En quoi consiste la négritude brésilienne? En quoi ce concept se démarque-t-il de son ancêtre senghorien qu'Aimé Césaire qualifiait d'"espèce de pan-négrisme idyllique à force de confusionnisme."? (In Kesteloot et Kotchy 236). Dans quelle mesure revalorise-t-il la race stigmatisée? Et dans quelle mesure les Afro-Brésiliens sont-ils séduits par les propos de Césaire: "Je reste attaché à une certaine négritude... qui est extrêmement simple, à un crédo vraiment minimum qui consiste à dire tout simplement que je suis Nègre et que je le sais, je suis Nègre et je me sens solidaire de tous les autres Nègres, je suis Nègre et je considère que je relève d'une tradition et que je dois me donner pour mission de faire fructifier un héritage."? (Ibid. 235)
Selon Abdias do Nascimento: "Un grand nombre de Noirs, comme de mulâtres, se déclareraient blancs [parce que la population brésilienne est conditionnée par la préoccupation d'être blanc]. On aurait pourtant raison d'estimer qu'au moins 50 pour cent de la population du Brésil est de race noire... et peut-être même plus puisque presque 80 pour cent de sa population actuelle de 110.000.000 d'habitants a du sang d'origine africaine coulant dans ses veines. De fait, le Brésil s'avère être le deuxième plus grand pays noir du monde. Dépassé en population d'ascendance africaine seulement par le Nigéria."[4]
J'avais bien rêvé du Brésil avant d'y aller il y a une vingtaine d'années. Depuis lors, je vais constamment là-bas.[5] En bref, le rêve s'est vite transformé en cauchemar, étant donné le racisme qui ne cesse de revêtir ce gabarit de serpent subtil mais mortel. Quand je marche dans les rues de Salvador-Bahia, l'image des vendeuses noires d'acara-jé (galette de haricots traditionnelle chez les Yoruba) installées au coin des rues, éveille chez moi la solidarité raciale et culturelle, sans parler du spectacle émouvant des adorateurs des Orixas (divinités). Cependant, cela n'arrive point à éliminer le sentiment que ces Afro-Brésiliens[6] sont marginalisés, qu'ils continuent à souffrir de leur passé d'esclaves efficacement lié à leur présent de colonisés.

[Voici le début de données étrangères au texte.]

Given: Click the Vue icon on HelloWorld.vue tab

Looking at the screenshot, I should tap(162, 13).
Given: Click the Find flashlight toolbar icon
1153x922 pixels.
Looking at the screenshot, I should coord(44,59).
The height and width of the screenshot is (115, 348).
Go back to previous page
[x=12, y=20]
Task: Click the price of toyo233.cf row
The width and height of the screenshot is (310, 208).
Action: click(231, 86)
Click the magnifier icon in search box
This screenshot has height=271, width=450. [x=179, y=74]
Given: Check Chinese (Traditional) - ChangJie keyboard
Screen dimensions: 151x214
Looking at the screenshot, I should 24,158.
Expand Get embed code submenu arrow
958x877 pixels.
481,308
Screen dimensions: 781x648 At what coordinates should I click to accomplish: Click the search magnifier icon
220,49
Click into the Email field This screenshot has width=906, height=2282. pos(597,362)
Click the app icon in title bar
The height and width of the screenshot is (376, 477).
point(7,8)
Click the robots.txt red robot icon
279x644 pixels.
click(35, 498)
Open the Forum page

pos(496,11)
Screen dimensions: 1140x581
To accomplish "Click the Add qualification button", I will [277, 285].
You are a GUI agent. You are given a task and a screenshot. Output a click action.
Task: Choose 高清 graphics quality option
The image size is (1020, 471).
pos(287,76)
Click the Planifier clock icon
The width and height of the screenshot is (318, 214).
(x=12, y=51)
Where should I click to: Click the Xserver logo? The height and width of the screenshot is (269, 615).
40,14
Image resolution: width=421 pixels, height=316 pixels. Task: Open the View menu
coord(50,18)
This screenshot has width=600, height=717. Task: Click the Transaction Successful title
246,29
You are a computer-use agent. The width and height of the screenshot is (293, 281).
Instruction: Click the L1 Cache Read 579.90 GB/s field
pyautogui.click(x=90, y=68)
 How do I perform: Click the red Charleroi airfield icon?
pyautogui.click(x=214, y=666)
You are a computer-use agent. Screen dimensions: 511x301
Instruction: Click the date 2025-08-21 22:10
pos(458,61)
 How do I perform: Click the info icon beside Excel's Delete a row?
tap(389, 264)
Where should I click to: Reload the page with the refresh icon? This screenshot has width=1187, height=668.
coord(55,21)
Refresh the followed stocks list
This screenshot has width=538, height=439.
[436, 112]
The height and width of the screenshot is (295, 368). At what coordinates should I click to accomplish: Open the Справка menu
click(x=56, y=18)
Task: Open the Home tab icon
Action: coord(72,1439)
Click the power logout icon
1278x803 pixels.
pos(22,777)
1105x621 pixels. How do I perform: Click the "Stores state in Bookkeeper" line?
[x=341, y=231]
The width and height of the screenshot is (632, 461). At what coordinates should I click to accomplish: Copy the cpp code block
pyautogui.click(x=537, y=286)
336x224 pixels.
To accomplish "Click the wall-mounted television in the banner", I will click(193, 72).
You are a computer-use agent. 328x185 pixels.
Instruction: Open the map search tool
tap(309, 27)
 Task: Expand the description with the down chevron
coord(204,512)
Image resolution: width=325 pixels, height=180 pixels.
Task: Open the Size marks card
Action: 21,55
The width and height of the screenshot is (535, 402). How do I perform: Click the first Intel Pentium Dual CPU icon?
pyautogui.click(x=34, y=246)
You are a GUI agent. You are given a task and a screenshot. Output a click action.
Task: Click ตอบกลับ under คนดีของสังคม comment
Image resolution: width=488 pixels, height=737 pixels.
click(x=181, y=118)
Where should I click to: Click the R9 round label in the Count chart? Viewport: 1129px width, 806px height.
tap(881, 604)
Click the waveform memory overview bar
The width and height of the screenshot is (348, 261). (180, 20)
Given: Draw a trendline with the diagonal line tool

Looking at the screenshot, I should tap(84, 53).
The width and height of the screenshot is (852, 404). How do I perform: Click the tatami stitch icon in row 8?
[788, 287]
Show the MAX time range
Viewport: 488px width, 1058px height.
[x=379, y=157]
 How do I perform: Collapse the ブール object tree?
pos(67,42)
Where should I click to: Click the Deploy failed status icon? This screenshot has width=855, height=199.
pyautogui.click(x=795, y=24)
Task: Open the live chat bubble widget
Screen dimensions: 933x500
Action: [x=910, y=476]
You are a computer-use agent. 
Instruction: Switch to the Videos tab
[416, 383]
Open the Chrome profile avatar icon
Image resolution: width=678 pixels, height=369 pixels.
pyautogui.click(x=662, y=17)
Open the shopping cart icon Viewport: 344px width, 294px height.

La négritude brésilienne: culture, religion et politique |
Or, un phénomène apparaît depuis quelques années, à savoir, l'avènement d'une négritude foncièrement brésilienne. On remarque que cette négritude est beaucoup plus proche de ses racines qu'elle ne l'a été en Afrique. Tremplin de la révolution, la culture africaine joua, au cours du 16e siècle, un rôle principal dans la République nègre de Palmarès où le chef de file, Zumbi, et ses camarades quilombistas (quilombo, société des marrons, esclaves qui s'étaient échappés pour établir une communauté d'êtres humains libres) résistèrent aux envahisseurs portugais et hollandais pendant une centaine d'années (1595-1696).[7] La république de Palmarès symbolise donc la révolution afro-brésilienne, la liberté et le triomphe de la culture africaine. Si la négritude s'entend comme la valorisation et la défense de la culture, en voilà une des toutes premières manifestations authentiques. "En Bahia les Yoruba en vinrent à créer un état afro-brésilien à force de nombres. À Palmarès, ils créèrent un état africain à force de révolution." (John Henrik Clarke, "Some Neglected Aspects of Yoruba Culture in the Americas and in the Caribbean Islands," communication inédite faite à Ile-Ife en 1976)
La base du quilombo était le communalisme qui se rapporte à la communauté africaine. L'individu fait un avec la collectivité, non pas pour s'y perdre, mais pour contribuer au maximum et de tout coeur à la survie et au développement de son peuple. Qui dit communauté dit contribution, réciprocité et complémentarité. Celui qui pose sa petite pierre à la construction de la citadelle nationale revendique à son tour certains droits (pas des privilèges) au sein de la communauté. Et on peut affirmer que la religion sert de base humanisante à cette société.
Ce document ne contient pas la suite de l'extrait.